## DIRECTIONS
[1] According to the text on the Dominican Republic's cabinet, until what date were cabinet ministers known as Secretaries of State?
[2] From the text on the Dominican Republic's cabinet, repeat word for word the stretch from "Executive government body" through "the new Constitution.".

= Cabinet of the Dominican Republic =

Executive government body in the Dominican Republic

The Cabinet of the Dominican Republic is chosen by the President of the Republic and can be removed by the president at any time. The cabinet ministers were known as Secretaries of State until 26 January 2010 with the proclamation of the new Constitution.

==Current Cabinet==
Luis Abinader won the Presidency in the 5 July 2020 election. From his inauguration on 16 August 2020 cabinet will be fully renewed for the first time since 2004, however some members of the 2000-2004 administration cabinet will return to a first level office.

## DATA

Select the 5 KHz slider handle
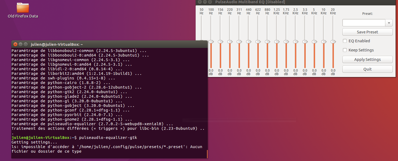Image resolution: width=398 pixels, height=161 pixels. click(x=314, y=42)
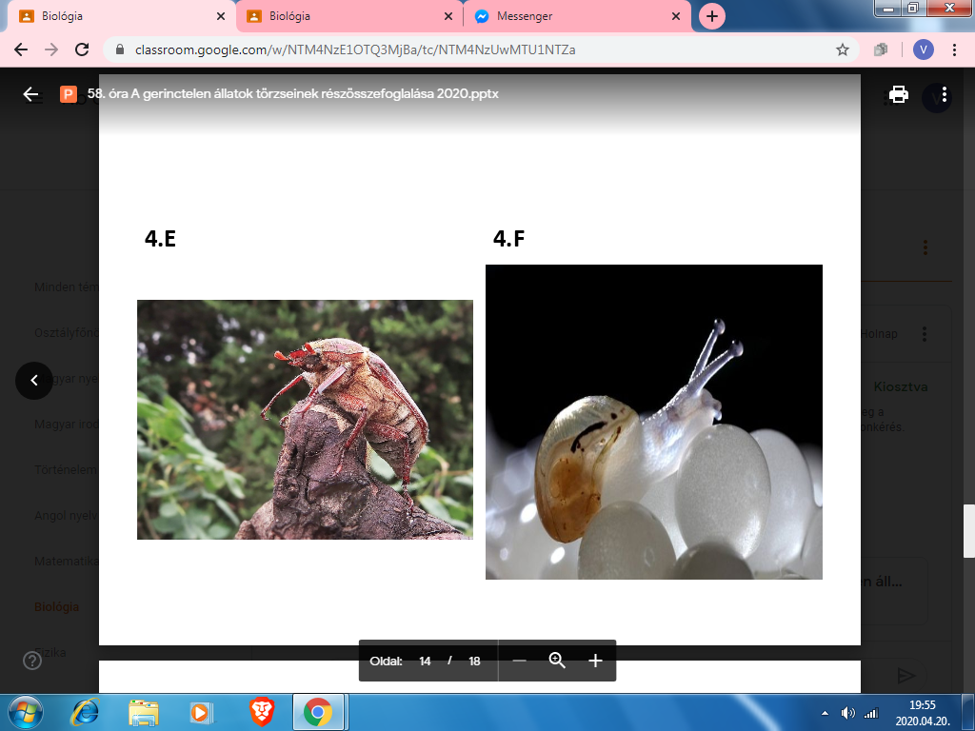
Task: Reload the page
Action: pyautogui.click(x=82, y=49)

## ANSWERS TO THE EXERCISES
[1] 26 January 2010

[2]
Executive government body in the Dominican Republic

The Cabinet of the Dominican Republic is chosen by the President of the Republic and can be removed by the president at any time. The cabinet ministers were known as Secretaries of State until 26 January 2010 with the proclamation of the new Constitution.